Ratu Ratu Queens: The Series (Queens of Queens: The Series) is an Indonesian comedy drama television series and a prequel to the 2021 film Ali & Ratu Ratu Queens. The series is based on characters created by Gina S. Noer and Muhammad Zaidy. Nirina Zubir, Happy Salma, Tika Panggabean, and Asri Welas reprised their roles from the film as Party, Chinta, Ance, and Biyah, respectively.

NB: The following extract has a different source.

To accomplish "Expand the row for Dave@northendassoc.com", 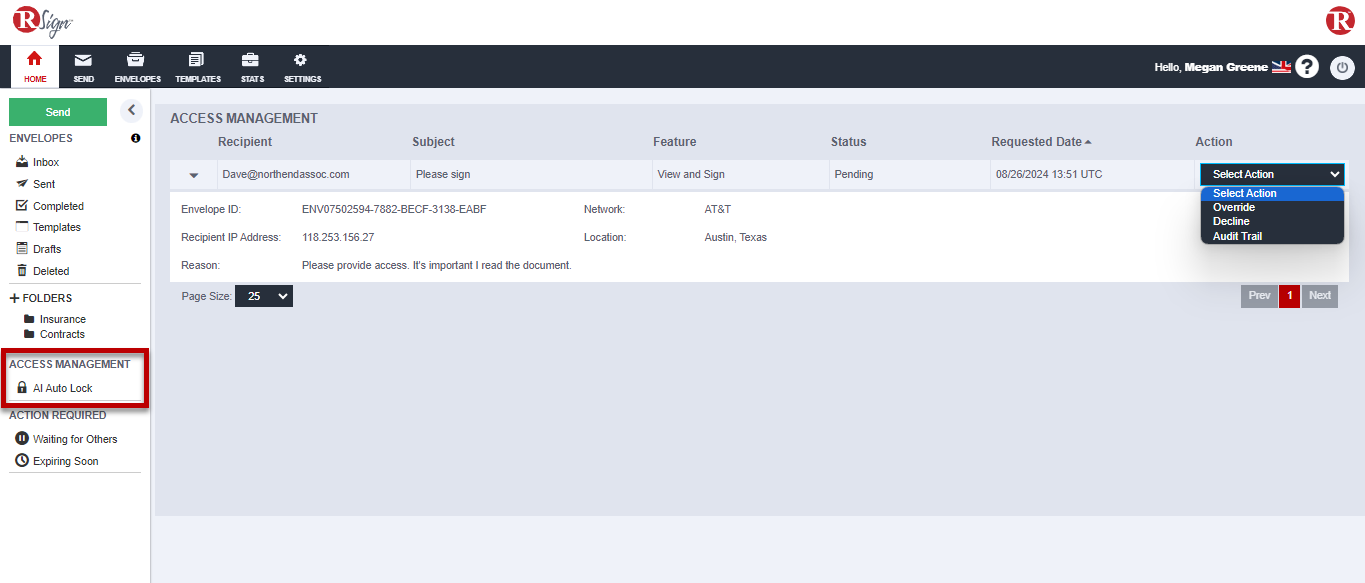I will pos(193,174).
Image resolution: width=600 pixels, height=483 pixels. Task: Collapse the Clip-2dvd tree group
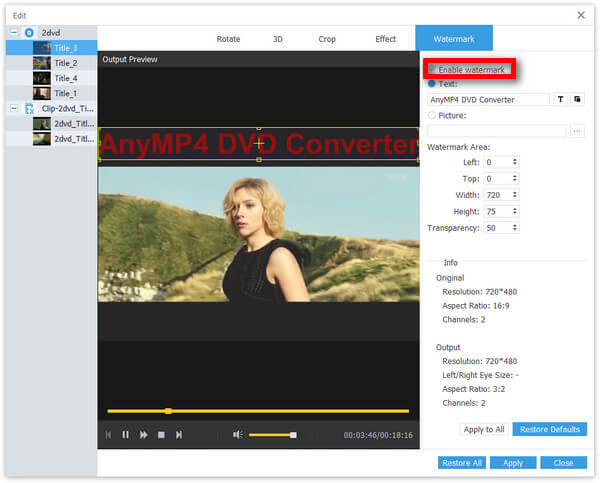coord(12,108)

It premiered on Netflix on 12 September 2025.

==Premise==
Ratu Ratu Queens: The Series serves as the prequel to the 2021 film Ali & Ratu Ratu Queens. It follows the lives of four Indonesian immigrants as they form a friendship and navigate life in New York City.

==Cast and characters==
===Main cast===
- Nirina Zubir as Party, a waitress and the breadwinner of her family, who is seeking roommates to share her apartment in Queens.
- Happy Salma as Chinta, a socialite married to a foreigner. Party works part time as a cleaner in her house.
- Tika Panggabean as Ance, a helicopter single mother raising her teenage daughter, Eva.
- Asri Welas as Biyah, a costumed street busker on the run from a loan shark.
- Luna Allegra Kurtz as Eva, Ance's teenage daughter who is still struggling to process the grief of her father's death. Aurora Ribero plays the older version of Eva in the 2021 film.

===Recurring cast===
- Michael Notardonato as Luca, a chef and Party's love interest.
- Yoshi Sudarso as Bisma, a fellow member of the Indonesian diaspora and Party's neighbor, who owns an Indonesian restaurant.
- Aimee Saras as Ambar, a waitress who is Party's rival and has a crush on Luca.
- Shanty as Tuti Emut, Biyah's former friend who betrays her and later becomes a popular dangdut singer.
- Bi Jean Ngo as Ahma, Party's landlord who owns a convenience store.
- Kevin Tan as Black Dragon, a mafia boss to whom Biyah owes money.
- Edward Lewis French as Ricky, Chinta's husband.
- Rita Matu Mona as Party's mother who falls ill.
- Yusuf Mahardika as Juki, Party's younger brother.

==Episodes==

| No. | Title | Directed by | Written by | Original release date |
|---|---|---|---|---|
| 1 | "Queens of Queens" | Lucky Kuswandi | Andri Cung | 12 September 2025 |
| 2 | "A New Life Together" | Lucky Kuswandi | Andri Cung | 12 September 2025 |
| 3 | "Nothing Will Twerk Us Down" | Lucky Kuswandi | Andri Cung | 12 September 2025 |
| 4 | "Never Been Kissed" | Lucky Kuswandi | Andri Cung | 12 September 2025 |
| 5 | "The Betrayal" | Lucky Kuswandi | Andri Cung | 12 September 2025 |
| 6 | "Finding Home" | Lucky Kuswandi | Andri Cung | 12 September 2025 |

==Production==
Producer Muhammad Zaidy revealed that the idea of a series focusing on the lives of the four characters was conceived in 2015, prior to the 2021 film. In August 2024, it was reported that the prequel series of the 2021 film Ali & Ratu Ratu Queens had been in production, with Lucky Kuswandi returned to direct. It was then announced as part of Netflix's Southeast Asian slate in February 2025.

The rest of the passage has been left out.